The powered water sports board according to claim 6 wherein the flanges are secured to railings thereby allowing longitudinal movement of the motor relative to the elongate buoyant body to accommodate pivotal movement of the at least one fin relative to the elongate buoyant body.
The powered water sports board according to claims 6 or 7 wherein the elongate buoyant body includes a sealed cavity (20) which houses the motor and the source of power.
The powered water sports board according to claim 8 wherein the cavity includes piping (134) which allows water from a water body, on which the elongate buoyant body during use rests, to be directed to the sealed chamber of the mounting to cool the motor.

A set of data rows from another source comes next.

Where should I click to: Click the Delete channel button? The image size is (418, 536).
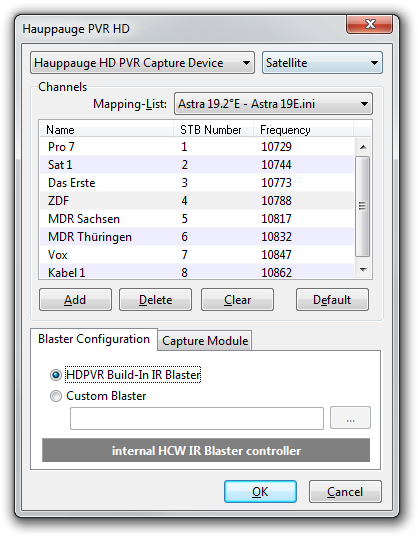156,300
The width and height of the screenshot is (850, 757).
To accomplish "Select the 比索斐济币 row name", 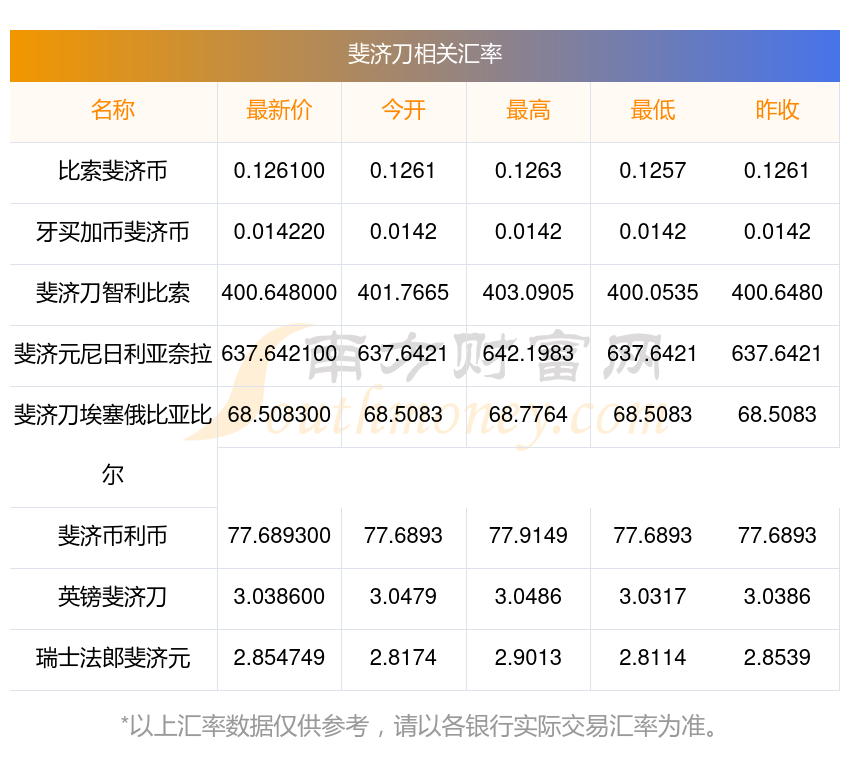I will tap(113, 171).
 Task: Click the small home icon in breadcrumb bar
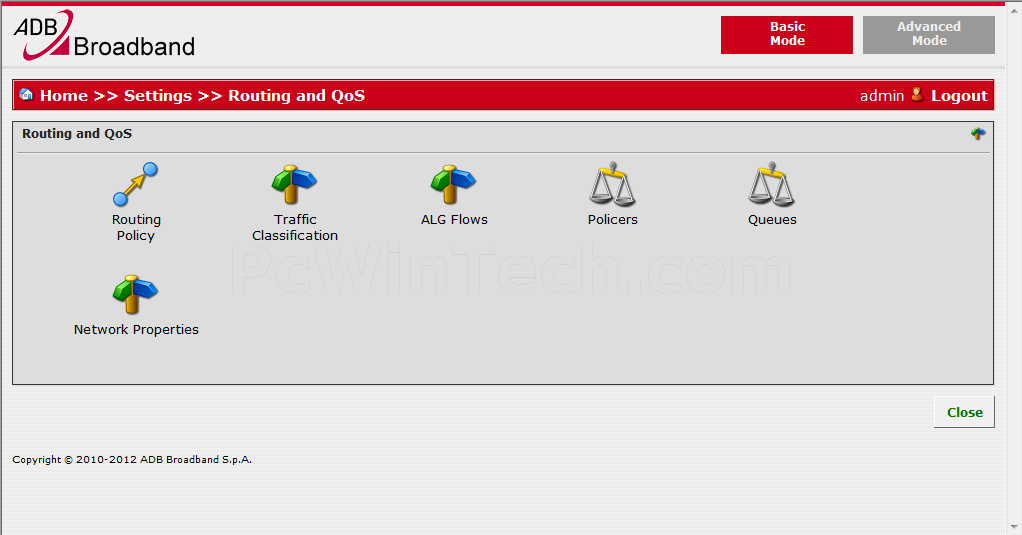(x=26, y=95)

A powered water sports board according to claim 9 wherein the sealed chamber includes an entrance, which allows water to be introduced into the sealed chamber, and an exit which allows water to flow from the sealed chamber, and wherein the piping includes a feed portion (136) which allows water to be drawn from the water body into the sealed chamber, and a drain portion (138) which allows water, having circulated around the inner sleeve, to flow from the sealed chamber and to exit the elongate buoyant body.

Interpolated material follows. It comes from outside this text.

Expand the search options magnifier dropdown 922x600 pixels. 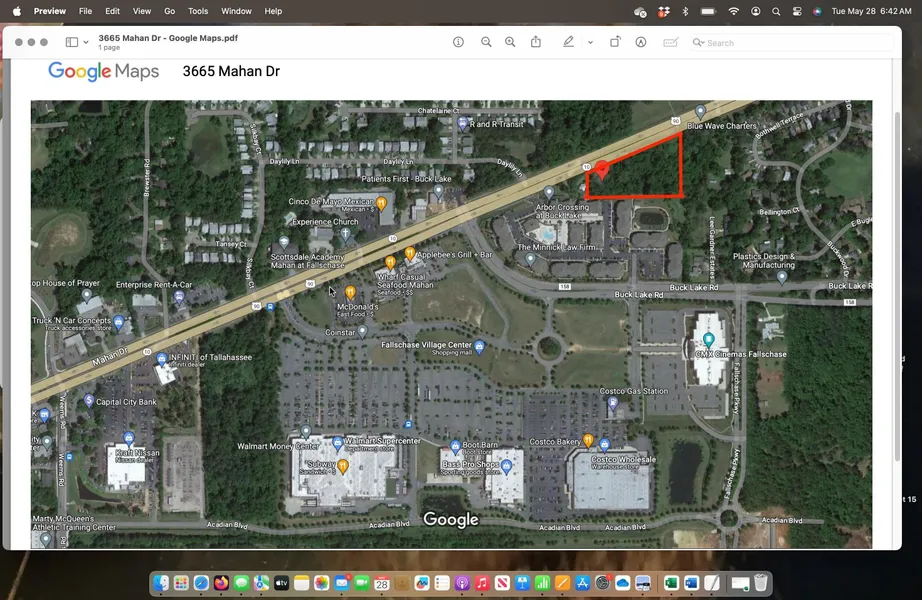(x=699, y=43)
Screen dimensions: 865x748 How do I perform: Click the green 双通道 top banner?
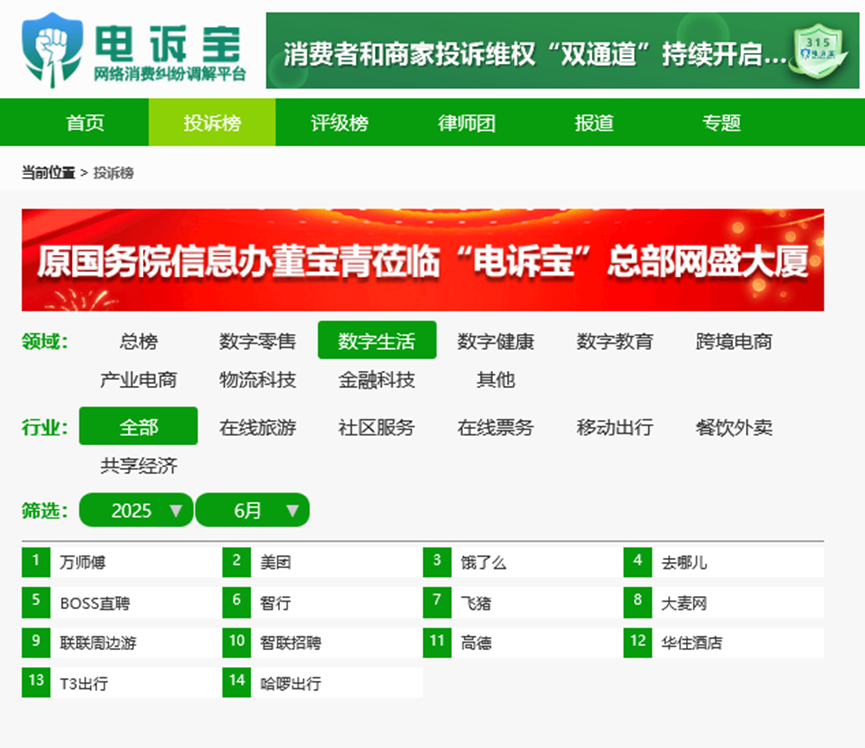pyautogui.click(x=562, y=51)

The powered water sports board according to claim 10 wherein the elongate buoyant body includes at least one inlet port which allows water to come through an underside of the elongate buoyant body through the feed portion of the piping into the sealed chamber; and wherein the elongate body includes at least one output port which allows water to flow from the sealed chamber through the drain portion.
The powered water sports board according to claim 11 wherein the inlet and output ports are positioned relative to the motor thereby to allow water to flow into the sealed chamber through the inlet port at a position which is between the motor and a front end of the elongate buoyant body, and from the sealed chamber through the outlet port at a position which is between the motor and a rear end of the elongate buoyant body; whereby the positioning of the inlet and outlet ports allows water to flow through the sealed chamber as the elongate buoyant body moves across the water body.

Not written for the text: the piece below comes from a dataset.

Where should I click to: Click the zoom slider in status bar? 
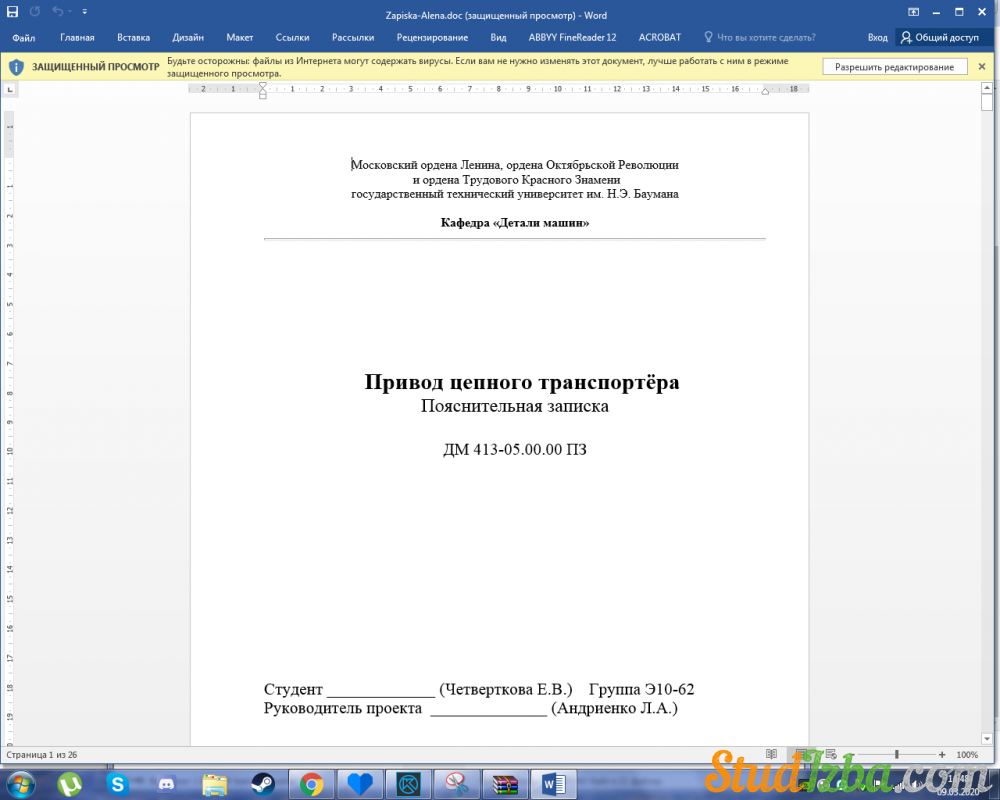[897, 754]
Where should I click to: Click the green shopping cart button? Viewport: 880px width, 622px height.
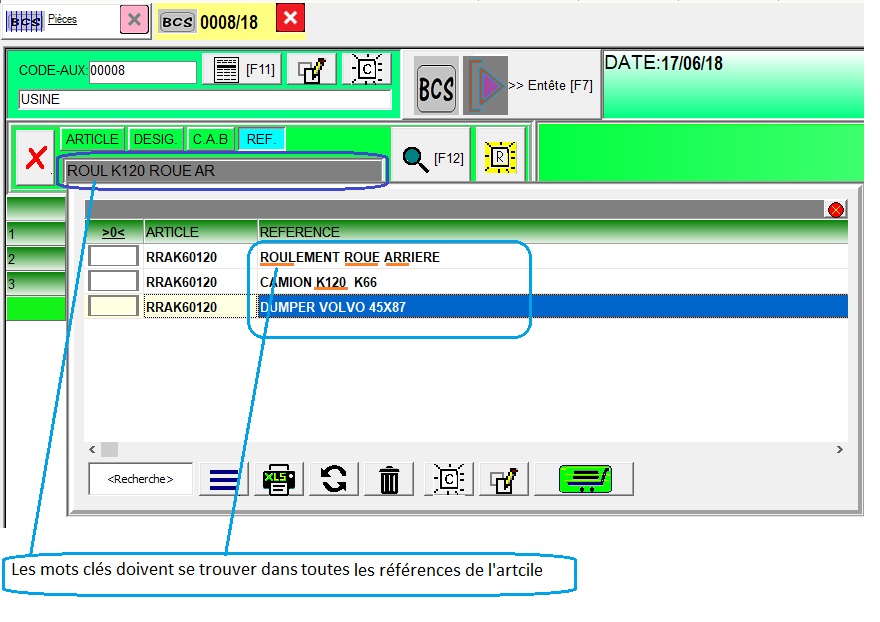(584, 480)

A powered water sports board according to claim 11 wherein the inlet port is positioned inside the flow passage downstream from the propeller thereby allowing operation of the propeller to force water into the inlet port towards the sealed chamber along the feed portion to cool the motor.
The powered water sports board according to any one of claims 1 to 13 which includes:
a. a plurality of motors;

b. a plurality of propellers;

c. a plurality of fins, wherein each of the plurality of propellers are mounted to one of the plurality of fins; and wherein the plurality of propellers are driven by the plurality of motors;

d. a gearbox which is connected to each of the plurality of propellers; and wherein the plurality of motors are connected in series to drive the gearbox; and,

e. an acceleration switch which is mounted midway to the elongate buoyant body for access from an upper side of the elongate buoyant body; and wherein activation of the acceleration switch causes the propeller to rotate at a maximum velocity.